Weinberg sophomore Alivia Wynn said she’s faced similar challenges of finding time to read. Instead of trying to power through 600-page books on top of her work, Wynn said she’s become a fan of audiobooks. 

Using audiobooks allows Wynn to complete mindless day-to-day tasks and still fit in time for reading. She recently finished Ashley Audrain’s “The Push,” a psychological thriller that explores themes of motherhood and generational trauma. 

“I’m a CS major, but my passion is creative writing, and I just felt like my life was being taken over by math and science,” Wynn said. “I was like, ‘I need a book.’” 

Wynn joined Goodreads in December and has tried to get her friends on the platform ever since. She said she enjoys tracking her thoughts on the books she’s listened to and read, as well as seeing reactions from other readers. 

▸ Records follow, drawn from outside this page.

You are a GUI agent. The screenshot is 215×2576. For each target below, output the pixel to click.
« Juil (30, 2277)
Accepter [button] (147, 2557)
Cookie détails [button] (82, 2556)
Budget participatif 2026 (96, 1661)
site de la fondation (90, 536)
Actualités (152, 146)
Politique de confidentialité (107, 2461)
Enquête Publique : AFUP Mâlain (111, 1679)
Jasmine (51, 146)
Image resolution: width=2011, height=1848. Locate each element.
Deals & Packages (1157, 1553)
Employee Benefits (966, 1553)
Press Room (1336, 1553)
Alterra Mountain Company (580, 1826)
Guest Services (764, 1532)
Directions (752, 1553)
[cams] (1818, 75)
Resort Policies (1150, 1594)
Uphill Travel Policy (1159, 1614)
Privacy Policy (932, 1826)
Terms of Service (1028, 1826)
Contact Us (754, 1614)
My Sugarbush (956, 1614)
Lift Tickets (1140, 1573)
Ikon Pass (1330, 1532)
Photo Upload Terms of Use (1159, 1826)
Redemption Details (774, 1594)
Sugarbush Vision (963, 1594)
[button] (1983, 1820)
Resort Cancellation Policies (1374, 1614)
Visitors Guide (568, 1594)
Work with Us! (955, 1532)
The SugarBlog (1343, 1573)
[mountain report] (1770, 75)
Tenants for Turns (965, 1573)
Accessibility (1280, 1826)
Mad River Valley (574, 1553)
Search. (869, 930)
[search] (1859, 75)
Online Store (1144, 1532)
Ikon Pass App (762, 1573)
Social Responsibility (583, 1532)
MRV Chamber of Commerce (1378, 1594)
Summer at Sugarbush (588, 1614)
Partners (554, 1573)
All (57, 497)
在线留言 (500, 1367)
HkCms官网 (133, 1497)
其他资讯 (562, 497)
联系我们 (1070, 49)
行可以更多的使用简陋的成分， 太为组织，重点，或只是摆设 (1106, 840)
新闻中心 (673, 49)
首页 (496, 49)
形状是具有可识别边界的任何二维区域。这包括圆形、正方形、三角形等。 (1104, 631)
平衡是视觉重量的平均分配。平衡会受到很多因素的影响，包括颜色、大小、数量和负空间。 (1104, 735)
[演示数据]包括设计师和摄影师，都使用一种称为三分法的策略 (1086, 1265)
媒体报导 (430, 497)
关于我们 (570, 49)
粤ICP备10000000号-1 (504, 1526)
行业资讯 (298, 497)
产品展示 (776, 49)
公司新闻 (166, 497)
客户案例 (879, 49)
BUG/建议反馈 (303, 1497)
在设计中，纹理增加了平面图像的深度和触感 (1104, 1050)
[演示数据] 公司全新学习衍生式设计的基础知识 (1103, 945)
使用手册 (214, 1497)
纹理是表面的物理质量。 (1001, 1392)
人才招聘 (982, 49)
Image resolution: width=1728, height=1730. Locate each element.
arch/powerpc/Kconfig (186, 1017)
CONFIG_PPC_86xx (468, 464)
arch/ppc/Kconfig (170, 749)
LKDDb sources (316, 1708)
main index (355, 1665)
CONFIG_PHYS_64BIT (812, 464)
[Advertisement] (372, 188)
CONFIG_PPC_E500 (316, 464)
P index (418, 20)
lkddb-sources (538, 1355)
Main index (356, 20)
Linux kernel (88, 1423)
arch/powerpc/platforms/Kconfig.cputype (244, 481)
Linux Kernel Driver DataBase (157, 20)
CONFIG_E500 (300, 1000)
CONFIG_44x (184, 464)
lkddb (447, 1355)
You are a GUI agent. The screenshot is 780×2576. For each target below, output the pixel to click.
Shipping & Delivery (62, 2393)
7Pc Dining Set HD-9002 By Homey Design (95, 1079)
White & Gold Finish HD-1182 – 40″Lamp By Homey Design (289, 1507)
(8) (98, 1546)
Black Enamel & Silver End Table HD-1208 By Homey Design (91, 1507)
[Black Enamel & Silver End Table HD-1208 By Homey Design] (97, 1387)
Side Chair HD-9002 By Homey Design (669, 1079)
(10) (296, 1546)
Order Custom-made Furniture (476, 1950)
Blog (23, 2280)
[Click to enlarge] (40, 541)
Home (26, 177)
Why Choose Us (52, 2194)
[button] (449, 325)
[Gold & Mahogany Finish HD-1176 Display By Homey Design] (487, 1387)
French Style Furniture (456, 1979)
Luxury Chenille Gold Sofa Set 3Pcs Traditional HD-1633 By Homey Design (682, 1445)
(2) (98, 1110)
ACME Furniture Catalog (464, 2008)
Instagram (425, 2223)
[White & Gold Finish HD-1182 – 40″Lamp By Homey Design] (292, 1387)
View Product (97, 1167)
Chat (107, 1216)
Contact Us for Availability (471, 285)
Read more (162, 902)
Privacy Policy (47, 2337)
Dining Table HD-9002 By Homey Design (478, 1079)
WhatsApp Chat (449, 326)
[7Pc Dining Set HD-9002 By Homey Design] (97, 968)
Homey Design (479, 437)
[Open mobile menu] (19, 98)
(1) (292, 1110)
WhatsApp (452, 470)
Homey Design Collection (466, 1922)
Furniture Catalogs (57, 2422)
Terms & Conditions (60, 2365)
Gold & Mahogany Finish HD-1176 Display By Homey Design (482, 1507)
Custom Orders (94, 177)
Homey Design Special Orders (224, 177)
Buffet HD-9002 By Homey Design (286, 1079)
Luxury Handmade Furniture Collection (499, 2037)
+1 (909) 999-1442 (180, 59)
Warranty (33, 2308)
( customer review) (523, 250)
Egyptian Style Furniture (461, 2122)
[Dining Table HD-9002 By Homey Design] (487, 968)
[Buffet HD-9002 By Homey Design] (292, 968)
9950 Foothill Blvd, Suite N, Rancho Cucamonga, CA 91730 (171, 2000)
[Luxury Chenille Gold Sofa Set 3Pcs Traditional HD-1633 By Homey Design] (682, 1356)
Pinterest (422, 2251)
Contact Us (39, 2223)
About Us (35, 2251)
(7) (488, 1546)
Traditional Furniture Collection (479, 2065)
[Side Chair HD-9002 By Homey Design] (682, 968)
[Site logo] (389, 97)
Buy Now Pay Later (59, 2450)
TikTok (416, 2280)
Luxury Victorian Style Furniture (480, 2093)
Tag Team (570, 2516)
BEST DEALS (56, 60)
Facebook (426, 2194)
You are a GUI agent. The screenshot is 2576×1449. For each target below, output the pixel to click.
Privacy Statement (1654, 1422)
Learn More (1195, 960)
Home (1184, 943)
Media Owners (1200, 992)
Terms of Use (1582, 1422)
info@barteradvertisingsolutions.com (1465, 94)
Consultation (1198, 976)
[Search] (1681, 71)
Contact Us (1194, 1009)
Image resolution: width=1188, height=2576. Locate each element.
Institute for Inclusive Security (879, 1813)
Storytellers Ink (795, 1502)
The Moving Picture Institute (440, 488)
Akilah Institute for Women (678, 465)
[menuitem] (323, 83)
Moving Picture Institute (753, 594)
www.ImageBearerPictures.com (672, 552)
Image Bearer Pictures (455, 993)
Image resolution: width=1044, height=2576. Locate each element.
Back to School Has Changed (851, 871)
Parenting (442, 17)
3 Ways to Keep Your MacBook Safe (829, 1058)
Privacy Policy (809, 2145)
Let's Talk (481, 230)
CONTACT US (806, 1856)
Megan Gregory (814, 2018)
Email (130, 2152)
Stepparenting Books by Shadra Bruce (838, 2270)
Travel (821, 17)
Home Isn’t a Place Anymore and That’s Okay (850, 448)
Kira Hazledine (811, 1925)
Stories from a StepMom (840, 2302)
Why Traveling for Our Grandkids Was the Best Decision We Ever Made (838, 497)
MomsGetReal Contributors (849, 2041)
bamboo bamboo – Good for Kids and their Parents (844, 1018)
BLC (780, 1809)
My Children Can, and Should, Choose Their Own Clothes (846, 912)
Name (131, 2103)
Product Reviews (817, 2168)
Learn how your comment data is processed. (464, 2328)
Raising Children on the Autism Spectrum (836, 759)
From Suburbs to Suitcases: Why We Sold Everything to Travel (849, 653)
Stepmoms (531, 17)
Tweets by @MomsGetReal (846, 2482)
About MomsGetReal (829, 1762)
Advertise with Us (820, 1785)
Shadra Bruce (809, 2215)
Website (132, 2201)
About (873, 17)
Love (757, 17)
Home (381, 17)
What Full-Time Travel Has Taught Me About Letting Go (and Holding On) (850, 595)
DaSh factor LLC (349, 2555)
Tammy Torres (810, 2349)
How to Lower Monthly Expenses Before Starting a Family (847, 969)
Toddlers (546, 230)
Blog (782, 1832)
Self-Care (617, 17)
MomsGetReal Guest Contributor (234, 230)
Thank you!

Weinberg sophomore Audrey Zhou said one of her favorite features of book-tracking apps is the ability to read other people’s reviews. If she sees a book with high ratings, she said she’s more inclined to read it. 

Zhou said she’s a “methodical” person who enjoys keeping track of many different things. She joined Goodreads with many of her friends at the beginning of the pandemic. In recent years, she said she’s moved her tracking to The StoryGraph, a Black-woman-owned site, and now has a few friends on that platform, too. 

Ultimately, Zhou said, these apps are a way to help her link her love of reading with her friendships. 

“It’s just another way to connect with people,” Zhou said. “It’s another way to keep a tab on your friends.”